▶ _Exercise requirements_
Return the run of lines below that opens with the line containing "The height and width of the screenshot is (665, 607)." and closes with the line containing "1287x908 pixels.", keeping each one exact.

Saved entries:
*****

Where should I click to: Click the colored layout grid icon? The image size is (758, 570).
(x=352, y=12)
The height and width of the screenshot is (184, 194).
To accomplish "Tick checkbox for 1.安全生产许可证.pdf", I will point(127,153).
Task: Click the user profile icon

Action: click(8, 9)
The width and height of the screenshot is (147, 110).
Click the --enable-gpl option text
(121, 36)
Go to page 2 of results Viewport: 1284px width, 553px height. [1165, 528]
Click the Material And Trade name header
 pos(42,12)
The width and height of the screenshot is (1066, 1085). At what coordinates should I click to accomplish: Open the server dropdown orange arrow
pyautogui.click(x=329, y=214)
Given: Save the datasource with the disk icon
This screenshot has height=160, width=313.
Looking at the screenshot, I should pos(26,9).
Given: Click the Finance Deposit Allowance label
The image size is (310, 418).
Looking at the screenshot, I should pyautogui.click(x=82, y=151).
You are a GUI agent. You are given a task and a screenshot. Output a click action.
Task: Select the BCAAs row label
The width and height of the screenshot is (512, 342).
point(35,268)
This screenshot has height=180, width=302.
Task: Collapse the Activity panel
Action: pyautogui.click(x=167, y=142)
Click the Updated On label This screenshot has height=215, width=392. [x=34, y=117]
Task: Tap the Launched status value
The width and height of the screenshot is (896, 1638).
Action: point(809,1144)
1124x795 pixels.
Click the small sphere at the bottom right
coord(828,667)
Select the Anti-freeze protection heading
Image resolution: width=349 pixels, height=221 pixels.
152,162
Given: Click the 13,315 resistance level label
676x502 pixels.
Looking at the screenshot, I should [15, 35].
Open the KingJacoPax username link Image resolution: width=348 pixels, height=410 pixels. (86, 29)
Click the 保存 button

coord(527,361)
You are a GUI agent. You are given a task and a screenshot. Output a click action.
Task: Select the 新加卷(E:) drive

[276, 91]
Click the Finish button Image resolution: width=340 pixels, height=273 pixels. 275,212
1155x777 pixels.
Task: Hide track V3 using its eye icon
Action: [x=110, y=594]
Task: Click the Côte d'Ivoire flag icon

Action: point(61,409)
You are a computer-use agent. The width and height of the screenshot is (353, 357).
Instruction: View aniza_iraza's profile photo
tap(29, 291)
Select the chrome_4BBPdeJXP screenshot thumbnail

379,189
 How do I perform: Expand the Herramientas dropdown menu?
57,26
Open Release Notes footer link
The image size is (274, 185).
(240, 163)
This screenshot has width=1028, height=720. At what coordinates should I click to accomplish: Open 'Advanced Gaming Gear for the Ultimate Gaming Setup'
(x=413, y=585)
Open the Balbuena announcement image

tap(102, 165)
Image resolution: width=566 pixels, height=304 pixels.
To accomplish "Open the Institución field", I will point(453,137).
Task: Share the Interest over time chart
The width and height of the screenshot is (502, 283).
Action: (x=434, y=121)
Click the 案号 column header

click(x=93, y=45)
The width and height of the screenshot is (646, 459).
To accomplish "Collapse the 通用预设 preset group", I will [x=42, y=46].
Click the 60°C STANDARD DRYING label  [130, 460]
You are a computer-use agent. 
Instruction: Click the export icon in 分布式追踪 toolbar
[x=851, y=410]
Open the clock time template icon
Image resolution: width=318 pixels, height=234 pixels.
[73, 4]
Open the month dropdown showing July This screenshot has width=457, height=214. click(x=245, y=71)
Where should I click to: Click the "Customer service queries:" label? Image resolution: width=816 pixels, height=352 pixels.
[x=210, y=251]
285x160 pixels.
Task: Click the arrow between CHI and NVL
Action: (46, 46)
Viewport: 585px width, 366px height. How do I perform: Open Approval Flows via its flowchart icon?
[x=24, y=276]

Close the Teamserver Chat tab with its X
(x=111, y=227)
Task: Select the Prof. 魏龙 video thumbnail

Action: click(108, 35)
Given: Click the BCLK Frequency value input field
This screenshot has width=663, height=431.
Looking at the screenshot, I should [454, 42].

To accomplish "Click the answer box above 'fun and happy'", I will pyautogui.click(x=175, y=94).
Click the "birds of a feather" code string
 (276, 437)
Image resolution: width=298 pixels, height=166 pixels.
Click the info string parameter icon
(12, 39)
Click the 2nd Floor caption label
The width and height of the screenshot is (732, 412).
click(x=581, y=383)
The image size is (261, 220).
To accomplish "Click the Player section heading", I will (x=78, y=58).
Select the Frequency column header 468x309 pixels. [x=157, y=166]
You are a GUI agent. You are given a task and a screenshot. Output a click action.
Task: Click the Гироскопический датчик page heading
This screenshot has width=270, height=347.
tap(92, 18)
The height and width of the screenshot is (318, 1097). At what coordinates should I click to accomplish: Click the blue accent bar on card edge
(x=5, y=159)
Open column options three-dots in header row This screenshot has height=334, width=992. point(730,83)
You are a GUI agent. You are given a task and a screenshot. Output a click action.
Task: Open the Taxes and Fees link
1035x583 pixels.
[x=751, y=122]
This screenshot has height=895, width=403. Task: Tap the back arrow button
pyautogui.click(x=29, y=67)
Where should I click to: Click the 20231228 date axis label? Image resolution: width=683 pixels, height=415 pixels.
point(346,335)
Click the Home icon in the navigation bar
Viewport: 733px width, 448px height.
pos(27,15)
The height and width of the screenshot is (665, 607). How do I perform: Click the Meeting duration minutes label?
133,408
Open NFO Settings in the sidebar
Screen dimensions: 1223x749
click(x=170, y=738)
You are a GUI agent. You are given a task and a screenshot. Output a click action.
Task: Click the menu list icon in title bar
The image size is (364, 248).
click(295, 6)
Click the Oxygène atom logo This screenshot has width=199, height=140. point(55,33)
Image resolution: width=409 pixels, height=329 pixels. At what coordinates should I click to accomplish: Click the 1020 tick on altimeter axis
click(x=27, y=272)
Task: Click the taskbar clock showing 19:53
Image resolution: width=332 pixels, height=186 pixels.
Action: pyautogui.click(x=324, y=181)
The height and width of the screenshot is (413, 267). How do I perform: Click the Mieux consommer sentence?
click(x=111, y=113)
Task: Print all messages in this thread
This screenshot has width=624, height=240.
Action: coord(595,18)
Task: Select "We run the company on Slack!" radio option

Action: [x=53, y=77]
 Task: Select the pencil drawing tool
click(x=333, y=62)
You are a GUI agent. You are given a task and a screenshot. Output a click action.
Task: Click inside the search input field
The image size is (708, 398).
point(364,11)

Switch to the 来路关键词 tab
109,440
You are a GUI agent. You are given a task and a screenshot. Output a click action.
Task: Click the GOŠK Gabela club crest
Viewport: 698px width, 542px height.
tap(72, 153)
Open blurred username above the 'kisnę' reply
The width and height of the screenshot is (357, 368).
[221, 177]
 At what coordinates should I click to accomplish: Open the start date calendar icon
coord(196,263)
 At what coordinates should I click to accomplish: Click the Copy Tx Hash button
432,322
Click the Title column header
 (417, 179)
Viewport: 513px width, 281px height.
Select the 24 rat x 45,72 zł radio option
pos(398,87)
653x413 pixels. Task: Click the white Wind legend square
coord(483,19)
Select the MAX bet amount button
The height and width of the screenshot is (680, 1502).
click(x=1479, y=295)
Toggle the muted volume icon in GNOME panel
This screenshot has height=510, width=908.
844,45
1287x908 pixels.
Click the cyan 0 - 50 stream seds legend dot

*****

▶ _Output for this task_
The height and width of the screenshot is (665, 607). How do I perform: Click the Meeting duration minutes label?
133,408
Open NFO Settings in the sidebar
Screen dimensions: 1223x749
click(x=170, y=738)
You are a GUI agent. You are given a task and a screenshot. Output a click action.
Task: Click the menu list icon in title bar
The image size is (364, 248).
click(295, 6)
Click the Oxygène atom logo This screenshot has width=199, height=140. point(55,33)
Image resolution: width=409 pixels, height=329 pixels. At what coordinates should I click to accomplish: Click the 1020 tick on altimeter axis
click(x=27, y=272)
Task: Click the taskbar clock showing 19:53
Image resolution: width=332 pixels, height=186 pixels.
Action: pyautogui.click(x=324, y=181)
The height and width of the screenshot is (413, 267). How do I perform: Click the Mieux consommer sentence?
click(x=111, y=113)
Task: Print all messages in this thread
This screenshot has width=624, height=240.
Action: coord(595,18)
Task: Select "We run the company on Slack!" radio option

Action: [x=53, y=77]
 Task: Select the pencil drawing tool
click(x=333, y=62)
You are a GUI agent. You are given a task and a screenshot. Output a click action.
Task: Click inside the search input field
The image size is (708, 398).
point(364,11)

Switch to the 来路关键词 tab
109,440
You are a GUI agent. You are given a task and a screenshot. Output a click action.
Task: Click the GOŠK Gabela club crest
Viewport: 698px width, 542px height.
tap(72, 153)
Open blurred username above the 'kisnę' reply
The width and height of the screenshot is (357, 368).
[221, 177]
 At what coordinates should I click to accomplish: Open the start date calendar icon
coord(196,263)
 At what coordinates should I click to accomplish: Click the Copy Tx Hash button
432,322
Click the Title column header
 (417, 179)
Viewport: 513px width, 281px height.
Select the 24 rat x 45,72 zł radio option
pos(398,87)
653x413 pixels. Task: Click the white Wind legend square
coord(483,19)
Select the MAX bet amount button
The height and width of the screenshot is (680, 1502).
click(x=1479, y=295)
Toggle the muted volume icon in GNOME panel
This screenshot has height=510, width=908.
844,45
1287x908 pixels.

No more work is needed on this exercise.